It is a major Brazilian city and has a feel of Tehran, and Bangkok with some feelings of Chicago mixed all together. (I liked Tehran and Bangkok!)
A kind of big city gritty, industrial feel with lots of wildly tangled electric wires coming from nowhere and going probably nowhere and much of the visible infrastructure looks a bit shabby.
Graffiti is in every possible space on a building and many places are in need of a good paint job. One could see the difficult economic times were here for a while already, but big cities in the USA and Europe ( ie Athens!) are like that too.
One aspect of Sao Paulo which I was impressed with is the politeness and kindness of the people there.
All the people we encountered were good humoured and smiles were generous everywhere, like Bangkok.
We took a Uber ride instead of taking a taxi or trying to figure out the metro during our stay.
Our uber driver was friendly and a very safe driver. In his very limited English, he tried to point out along our route some famous places which he knew.
We stayed in two moderate hotels in the Paulista Avenue area which is the city's upper scale neighbourhood. The hotel had a small swimming pool which I used a few times, and also a nice full breakfast buffet with some local Brazilian breakfast specialties.

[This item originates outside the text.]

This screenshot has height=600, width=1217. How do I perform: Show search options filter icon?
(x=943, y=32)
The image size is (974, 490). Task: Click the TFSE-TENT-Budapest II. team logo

We even struck up a fun conversation with a fun busboy
who practiced his English with us and told his opinions of Sao Paulo and things to do.

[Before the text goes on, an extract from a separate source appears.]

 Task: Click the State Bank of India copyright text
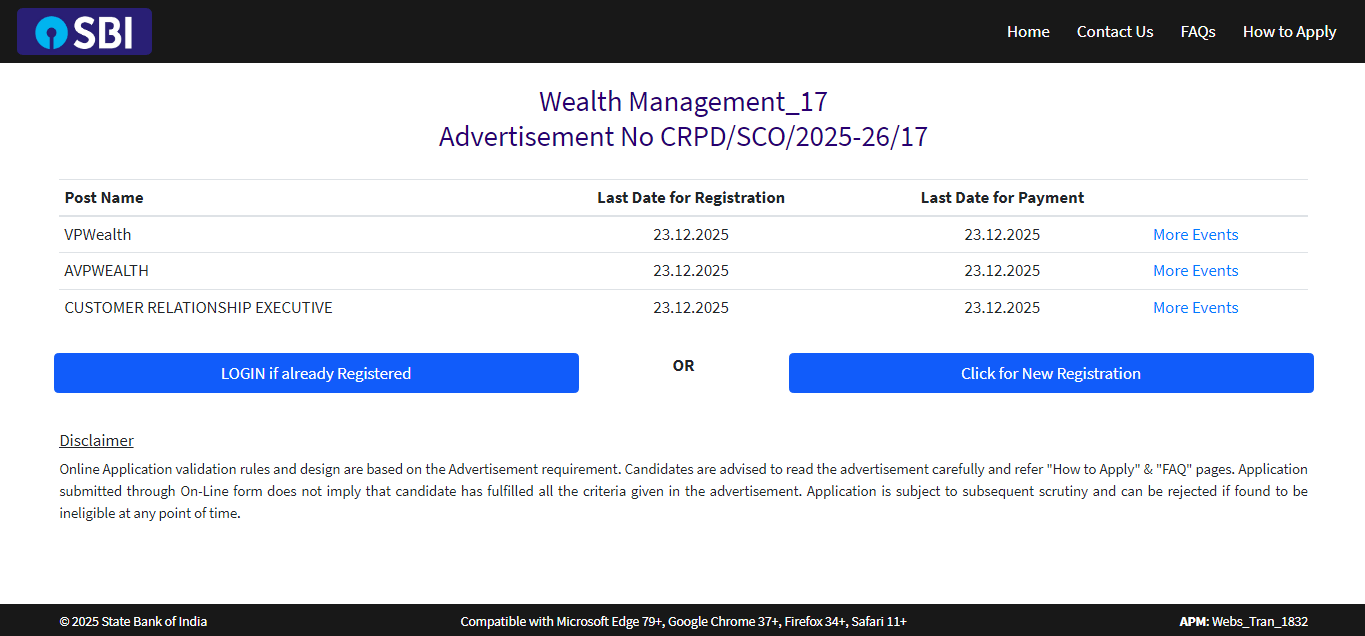[x=133, y=620]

The other time we arrived in Sao Paulo, we stayed with our lovely friend Adilson, and we "couchsurfed" at his downtown apartment.
He invited a few of his cute friends to meet us.
Our lovely host Adilson cooked a wonderful dinner in his modest kitchen for all of us, and even offered his own bed to us, but we preferred to stay in the sitting room on the large couch.
We all tried a traditional meal at a humble local restaurant. I had Feijoada, which is a stew of beans with beef and pork, which is a typical meal. Feijoada is viewed as Brazilian soul food, as it was first introduced by the slaves.
After dinner, we went to a quaint cafe which was reminiscent of old days gone by.
It had a fun feeling and we sampled different pastries as well as the coffee.
There was a street named Calvalho street which has the gay flags and different gay establishments, near our friend's home. Sao Paulo seemed to be a very cosmopolitan city with an invitation to come and experience more!